ProjectPeru

Escuelita Abierta Project

Thank you from the Escuelita Abierta Project in Peru.
As many of you know, I spent a year in Iquitos in Peru working as a volunteer in an orphanage in the Amazonia city of Iquitos. The orphanage I worked in was very well run and the children who lived there were the lucky ones. The Director of the orphanage Jorge Rodriguez was very kind to me and my fellow volunteer, Natalie while we were there. His wife, Corina, a retired teacher, is a co-founder of the Escuelta Abierta project and runs it on a voluntary basis. One day, she brought us to see what she does, and it was a real eye-opener for me.
The Escuelita Abierta (Open little schools) project is designed to help the poorest of children to get some educational support. Many of these are children who from 5 or 6 years of age have been forced by poverty to do ‘productive’ work in the streets (shoe shining, selling cigarettes, minding cars etc.). They often come from large families where the parents are unemployed and although they may attend formal schools, their attendance is often intermittent and their families’ levels of literacy are low or non-existent.
The Escuelita Abierta offers them special help in basic literacy and maths a few afternoons a week in whatever local spaces are available. I visited one which took place in a one-roomed house generously lent by the family who lived in it, and another which was held in a church basement which is flooded for six months of the year. Classes are given voluntarily by local teachers, and the children are also given a glass of milk and some bread.

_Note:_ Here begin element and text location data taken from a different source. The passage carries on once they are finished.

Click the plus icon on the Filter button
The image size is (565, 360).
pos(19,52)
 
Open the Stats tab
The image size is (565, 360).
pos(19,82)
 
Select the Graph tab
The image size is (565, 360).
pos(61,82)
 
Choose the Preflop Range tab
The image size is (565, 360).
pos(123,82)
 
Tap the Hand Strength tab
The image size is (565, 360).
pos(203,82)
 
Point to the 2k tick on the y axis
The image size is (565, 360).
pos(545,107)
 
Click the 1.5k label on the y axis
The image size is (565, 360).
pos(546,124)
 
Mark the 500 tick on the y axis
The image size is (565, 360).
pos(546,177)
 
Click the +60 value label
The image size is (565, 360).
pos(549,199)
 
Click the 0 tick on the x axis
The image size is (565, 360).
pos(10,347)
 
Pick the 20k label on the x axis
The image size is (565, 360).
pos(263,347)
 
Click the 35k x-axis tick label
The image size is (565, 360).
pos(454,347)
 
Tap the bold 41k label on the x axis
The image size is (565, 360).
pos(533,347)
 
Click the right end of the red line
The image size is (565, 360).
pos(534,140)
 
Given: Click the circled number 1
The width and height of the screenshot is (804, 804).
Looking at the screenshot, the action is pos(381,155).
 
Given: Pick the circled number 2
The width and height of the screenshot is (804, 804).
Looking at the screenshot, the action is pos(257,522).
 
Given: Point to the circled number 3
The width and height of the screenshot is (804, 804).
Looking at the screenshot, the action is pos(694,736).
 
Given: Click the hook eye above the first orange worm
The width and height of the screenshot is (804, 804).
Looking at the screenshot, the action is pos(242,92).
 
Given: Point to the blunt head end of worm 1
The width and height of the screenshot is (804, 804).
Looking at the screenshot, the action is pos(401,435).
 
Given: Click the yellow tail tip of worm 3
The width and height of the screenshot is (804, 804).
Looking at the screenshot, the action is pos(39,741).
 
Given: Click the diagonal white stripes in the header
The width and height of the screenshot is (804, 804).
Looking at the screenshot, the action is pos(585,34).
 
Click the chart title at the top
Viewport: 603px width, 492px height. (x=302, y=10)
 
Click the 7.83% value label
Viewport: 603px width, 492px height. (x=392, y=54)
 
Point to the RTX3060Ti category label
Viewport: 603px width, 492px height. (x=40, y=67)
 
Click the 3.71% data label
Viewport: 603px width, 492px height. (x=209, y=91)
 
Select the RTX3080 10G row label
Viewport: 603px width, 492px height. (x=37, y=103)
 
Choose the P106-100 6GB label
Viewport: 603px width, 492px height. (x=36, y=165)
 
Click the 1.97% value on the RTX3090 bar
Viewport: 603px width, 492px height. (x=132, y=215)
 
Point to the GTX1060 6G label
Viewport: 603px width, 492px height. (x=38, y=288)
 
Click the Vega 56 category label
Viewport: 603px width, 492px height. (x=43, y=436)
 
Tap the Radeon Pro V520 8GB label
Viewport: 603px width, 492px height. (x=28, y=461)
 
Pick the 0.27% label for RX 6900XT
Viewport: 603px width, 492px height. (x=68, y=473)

Sadly, the poverty is such that the milk and bread are incentives to the children to attend. For some, it is the only meal of the day. On one of the occasions I was there, a large group of children who could not be admitted due to limitations of space were gathered outside the open door, hoping to be given some bread and milk, but the funds did not stretch to providing enough to feed them as well. There are no words to describe how I felt when I saw this, and I find it very hard to recount it to people here in Ireland. It was the first time in my life that I was moved to tears by the sight of poverty. I felt really helpless.
This is why I asked the management committee of the church if one of the regular charity donations could go to the Escuelita Abierta project. I was surprised and delighted by the generosity of our congregation, as the collection amounted to €1,020. I cannot tell you how pleased Corina in Iquitos was when I contacted her to let her know this donation was coming. She has asked me to thank you all most sincerely for your generosity.